Deploy to Databricks

Deploys a streaming or batch job to Databricks. In the process, if there was already an old version of the job running, this will shut down the old job and deploy the new version.

Most often is used in combination with Deploy artifacts to Azure Blob

Deployment

Add the following task to deployment.yaml:

- task: deploy_to_databricks
  jobs:
  - main_name: "main.py"
    config_file: databricks.json.j2
    lang: python
    name: foo
    run_stream_job_immediately: False
    is_batch: False
    arguments:
    - eventhubs.consumer_group: "my-consumer-group"

This should be after the upload_to_blob task if used together

field description value
jobs A list of job configurations Must have at least one job
jobs[].main_name When lang is python must be the path to the python main file. When lang is scala it must be a class name For python: main/main.py, for scala: com.databricks.ComputeModels.
jobs[].config_file The path to a json jinja templated Databricks job config defaults to databricks.json.j2
jobs[].lang (optional) The language identifier of your project One of python, scala, defaults to python
jobs[].name (optional) A postfix to identify your job on Databricks A postfix of foo will name your job application-name_foo-version. Defaults to no postfix. This will name all the jobs (if you have multiple) the same.
jobs[].run_stream_job_immediately (optional) Whether or not to run a stream job immediately True or False. Defaults to True.
jobs[].is_batch (optional) Designate job as an unscheduled batch True or False. Defaults to False.
jobs[].arguments (optional) Key value pairs to be passed into your project defaults to no arguments
jobs[].use_original_python_filename (optional) If you uploaded multiple unique Python files using the use_original_python_filename in the publish_artifact job, use this flag here too. Only impacts Python files.  

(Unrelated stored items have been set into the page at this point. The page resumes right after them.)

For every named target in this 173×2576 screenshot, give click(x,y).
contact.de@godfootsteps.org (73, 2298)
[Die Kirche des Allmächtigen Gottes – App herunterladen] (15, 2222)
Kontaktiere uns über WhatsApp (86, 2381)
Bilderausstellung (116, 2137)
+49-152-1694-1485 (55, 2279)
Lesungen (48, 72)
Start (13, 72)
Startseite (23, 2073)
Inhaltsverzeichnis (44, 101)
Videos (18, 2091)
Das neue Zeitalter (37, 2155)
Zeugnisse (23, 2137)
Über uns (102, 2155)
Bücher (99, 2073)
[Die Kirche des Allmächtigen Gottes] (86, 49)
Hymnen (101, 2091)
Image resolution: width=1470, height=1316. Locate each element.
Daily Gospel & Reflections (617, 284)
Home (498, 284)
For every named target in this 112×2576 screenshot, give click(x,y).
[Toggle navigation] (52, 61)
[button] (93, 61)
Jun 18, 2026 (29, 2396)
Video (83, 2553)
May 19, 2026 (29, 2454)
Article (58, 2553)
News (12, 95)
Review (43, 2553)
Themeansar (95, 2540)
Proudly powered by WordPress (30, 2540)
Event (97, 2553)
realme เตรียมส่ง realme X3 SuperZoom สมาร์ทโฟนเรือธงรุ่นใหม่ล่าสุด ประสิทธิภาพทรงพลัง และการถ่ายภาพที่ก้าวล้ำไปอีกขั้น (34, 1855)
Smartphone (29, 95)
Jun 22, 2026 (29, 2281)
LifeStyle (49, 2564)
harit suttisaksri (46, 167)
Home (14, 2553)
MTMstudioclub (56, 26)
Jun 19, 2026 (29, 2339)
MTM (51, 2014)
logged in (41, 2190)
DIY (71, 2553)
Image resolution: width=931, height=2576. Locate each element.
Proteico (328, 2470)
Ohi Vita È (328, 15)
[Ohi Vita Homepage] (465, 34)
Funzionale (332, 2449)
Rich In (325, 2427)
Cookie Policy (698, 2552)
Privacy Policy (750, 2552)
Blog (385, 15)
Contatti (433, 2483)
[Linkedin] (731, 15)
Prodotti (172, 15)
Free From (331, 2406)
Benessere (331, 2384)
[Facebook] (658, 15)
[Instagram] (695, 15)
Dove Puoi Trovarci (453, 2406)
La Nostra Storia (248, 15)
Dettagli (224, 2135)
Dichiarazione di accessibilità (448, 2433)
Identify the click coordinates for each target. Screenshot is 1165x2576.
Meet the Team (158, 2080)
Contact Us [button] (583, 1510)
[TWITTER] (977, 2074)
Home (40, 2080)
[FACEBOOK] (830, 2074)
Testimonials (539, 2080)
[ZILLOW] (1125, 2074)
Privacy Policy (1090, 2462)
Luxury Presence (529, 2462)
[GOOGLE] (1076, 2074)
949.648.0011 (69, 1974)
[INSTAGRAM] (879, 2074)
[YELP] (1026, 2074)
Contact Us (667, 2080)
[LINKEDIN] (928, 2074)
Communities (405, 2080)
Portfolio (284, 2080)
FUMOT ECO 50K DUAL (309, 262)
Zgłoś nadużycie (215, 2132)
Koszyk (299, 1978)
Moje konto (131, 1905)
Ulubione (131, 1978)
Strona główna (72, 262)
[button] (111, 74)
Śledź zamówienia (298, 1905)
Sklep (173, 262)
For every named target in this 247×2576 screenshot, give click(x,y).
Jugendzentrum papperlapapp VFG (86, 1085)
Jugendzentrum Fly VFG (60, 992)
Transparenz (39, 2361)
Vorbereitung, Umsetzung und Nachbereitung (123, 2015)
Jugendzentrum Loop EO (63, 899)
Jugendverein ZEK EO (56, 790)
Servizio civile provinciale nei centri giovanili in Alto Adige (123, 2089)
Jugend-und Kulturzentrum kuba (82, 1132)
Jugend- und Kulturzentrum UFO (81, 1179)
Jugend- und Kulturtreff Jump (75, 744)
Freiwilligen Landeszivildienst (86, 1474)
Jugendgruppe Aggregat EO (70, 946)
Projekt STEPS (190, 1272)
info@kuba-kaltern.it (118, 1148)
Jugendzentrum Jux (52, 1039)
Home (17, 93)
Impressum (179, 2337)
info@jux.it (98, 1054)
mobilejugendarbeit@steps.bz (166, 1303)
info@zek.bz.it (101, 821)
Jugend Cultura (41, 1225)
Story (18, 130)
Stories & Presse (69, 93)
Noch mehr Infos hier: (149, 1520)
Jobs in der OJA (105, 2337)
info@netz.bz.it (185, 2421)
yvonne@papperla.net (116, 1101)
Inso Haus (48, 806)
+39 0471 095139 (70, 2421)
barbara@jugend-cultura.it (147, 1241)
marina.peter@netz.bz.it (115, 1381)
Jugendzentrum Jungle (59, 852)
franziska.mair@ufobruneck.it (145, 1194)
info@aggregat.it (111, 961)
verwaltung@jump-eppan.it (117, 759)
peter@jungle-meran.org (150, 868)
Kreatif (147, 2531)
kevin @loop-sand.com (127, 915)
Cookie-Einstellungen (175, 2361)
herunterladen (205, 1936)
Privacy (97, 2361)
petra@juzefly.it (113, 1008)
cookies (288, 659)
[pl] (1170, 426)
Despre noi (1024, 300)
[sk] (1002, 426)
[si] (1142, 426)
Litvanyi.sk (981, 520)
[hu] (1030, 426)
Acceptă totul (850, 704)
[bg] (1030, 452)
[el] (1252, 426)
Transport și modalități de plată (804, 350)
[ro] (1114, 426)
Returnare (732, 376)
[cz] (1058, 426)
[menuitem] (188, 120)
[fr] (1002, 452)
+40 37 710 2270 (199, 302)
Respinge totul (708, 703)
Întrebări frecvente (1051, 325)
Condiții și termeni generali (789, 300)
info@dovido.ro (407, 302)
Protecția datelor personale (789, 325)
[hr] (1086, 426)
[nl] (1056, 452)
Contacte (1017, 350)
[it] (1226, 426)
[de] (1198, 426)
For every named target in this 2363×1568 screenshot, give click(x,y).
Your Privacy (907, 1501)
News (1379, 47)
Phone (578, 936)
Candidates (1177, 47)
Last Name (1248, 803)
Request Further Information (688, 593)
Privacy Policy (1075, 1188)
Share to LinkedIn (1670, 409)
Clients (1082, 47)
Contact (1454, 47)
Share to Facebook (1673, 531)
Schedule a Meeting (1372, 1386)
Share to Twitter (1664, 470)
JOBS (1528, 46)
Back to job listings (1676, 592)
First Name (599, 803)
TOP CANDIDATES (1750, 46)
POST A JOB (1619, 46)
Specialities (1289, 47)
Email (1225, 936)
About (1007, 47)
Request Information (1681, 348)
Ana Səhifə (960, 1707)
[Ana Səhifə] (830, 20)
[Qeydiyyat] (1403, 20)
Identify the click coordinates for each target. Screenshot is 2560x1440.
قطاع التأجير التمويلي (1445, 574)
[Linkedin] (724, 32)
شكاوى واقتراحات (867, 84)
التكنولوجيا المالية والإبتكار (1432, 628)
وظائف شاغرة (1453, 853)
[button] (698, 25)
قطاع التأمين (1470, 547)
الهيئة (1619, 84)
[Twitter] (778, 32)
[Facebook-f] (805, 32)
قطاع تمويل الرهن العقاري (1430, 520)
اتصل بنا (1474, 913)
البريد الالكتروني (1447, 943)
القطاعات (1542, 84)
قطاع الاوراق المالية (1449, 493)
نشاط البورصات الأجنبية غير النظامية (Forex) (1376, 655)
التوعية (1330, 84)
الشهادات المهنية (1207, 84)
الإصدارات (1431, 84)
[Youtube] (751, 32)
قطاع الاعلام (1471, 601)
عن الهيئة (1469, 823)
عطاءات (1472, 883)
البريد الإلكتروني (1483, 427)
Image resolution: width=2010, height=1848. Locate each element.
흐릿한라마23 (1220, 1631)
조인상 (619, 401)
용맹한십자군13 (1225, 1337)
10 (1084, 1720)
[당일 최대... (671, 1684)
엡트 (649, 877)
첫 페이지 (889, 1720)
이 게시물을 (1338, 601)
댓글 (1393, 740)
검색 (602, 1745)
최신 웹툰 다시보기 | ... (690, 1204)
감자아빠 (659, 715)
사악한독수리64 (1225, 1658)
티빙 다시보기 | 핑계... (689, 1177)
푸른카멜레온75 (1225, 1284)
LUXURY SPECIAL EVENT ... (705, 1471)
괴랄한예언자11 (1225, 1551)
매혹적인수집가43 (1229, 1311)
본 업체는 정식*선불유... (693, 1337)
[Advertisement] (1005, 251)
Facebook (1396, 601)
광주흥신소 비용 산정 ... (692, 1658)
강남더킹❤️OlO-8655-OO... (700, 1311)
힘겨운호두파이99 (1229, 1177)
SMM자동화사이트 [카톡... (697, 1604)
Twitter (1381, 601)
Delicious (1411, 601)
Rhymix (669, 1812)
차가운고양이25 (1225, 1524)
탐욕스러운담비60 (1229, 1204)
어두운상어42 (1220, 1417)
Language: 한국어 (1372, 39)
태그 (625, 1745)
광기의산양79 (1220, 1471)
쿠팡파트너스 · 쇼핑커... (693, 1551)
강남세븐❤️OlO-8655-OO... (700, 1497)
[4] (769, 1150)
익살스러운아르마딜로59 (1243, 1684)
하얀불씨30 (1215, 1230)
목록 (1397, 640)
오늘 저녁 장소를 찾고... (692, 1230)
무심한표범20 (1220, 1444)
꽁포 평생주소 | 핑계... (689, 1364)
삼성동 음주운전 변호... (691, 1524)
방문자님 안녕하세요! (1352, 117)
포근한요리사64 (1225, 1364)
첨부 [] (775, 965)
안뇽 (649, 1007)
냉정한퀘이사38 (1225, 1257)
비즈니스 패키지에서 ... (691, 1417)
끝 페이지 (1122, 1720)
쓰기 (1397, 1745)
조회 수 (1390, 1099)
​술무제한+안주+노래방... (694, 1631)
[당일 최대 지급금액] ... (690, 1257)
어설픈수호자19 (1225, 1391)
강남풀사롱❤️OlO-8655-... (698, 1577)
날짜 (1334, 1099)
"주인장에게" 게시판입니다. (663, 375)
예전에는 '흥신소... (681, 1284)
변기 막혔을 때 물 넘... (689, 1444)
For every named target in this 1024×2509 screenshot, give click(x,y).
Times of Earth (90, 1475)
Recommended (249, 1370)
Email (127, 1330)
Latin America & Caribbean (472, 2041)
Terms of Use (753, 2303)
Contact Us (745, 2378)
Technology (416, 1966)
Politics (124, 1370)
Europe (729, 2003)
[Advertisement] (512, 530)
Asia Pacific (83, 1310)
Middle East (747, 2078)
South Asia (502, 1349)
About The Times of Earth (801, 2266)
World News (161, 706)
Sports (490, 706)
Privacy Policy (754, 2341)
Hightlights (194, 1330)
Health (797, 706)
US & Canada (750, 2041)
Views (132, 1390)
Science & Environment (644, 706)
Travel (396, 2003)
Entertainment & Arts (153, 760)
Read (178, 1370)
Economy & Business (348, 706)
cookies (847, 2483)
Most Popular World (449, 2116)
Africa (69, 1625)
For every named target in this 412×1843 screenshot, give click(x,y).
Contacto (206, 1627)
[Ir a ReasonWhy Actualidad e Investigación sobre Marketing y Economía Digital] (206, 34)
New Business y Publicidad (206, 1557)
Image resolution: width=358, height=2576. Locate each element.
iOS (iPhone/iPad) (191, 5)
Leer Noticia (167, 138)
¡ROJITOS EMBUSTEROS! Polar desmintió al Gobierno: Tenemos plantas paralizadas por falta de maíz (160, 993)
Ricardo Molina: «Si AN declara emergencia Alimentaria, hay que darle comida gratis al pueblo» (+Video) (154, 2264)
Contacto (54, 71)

The behaviour of the use_original_python_filename flag:

main_name True False
script.py project-main-1.0.0-script.py project-main-1.0.0.py
script.py project-main-SNAPSHOT-script.py project-main-SNAPSHOT.py
script.py project-main-my_branch-script.py project-main-my_branch.py

The json file can use any of supported keys. During deployment the existence of the key schedule in the json file will determine if the job is streaming or batch. When schedule is present or is_batch has been set to True, it is considered a batch job, otherwise a streaming job. A streaming job will be kicked off immediately upon deployment.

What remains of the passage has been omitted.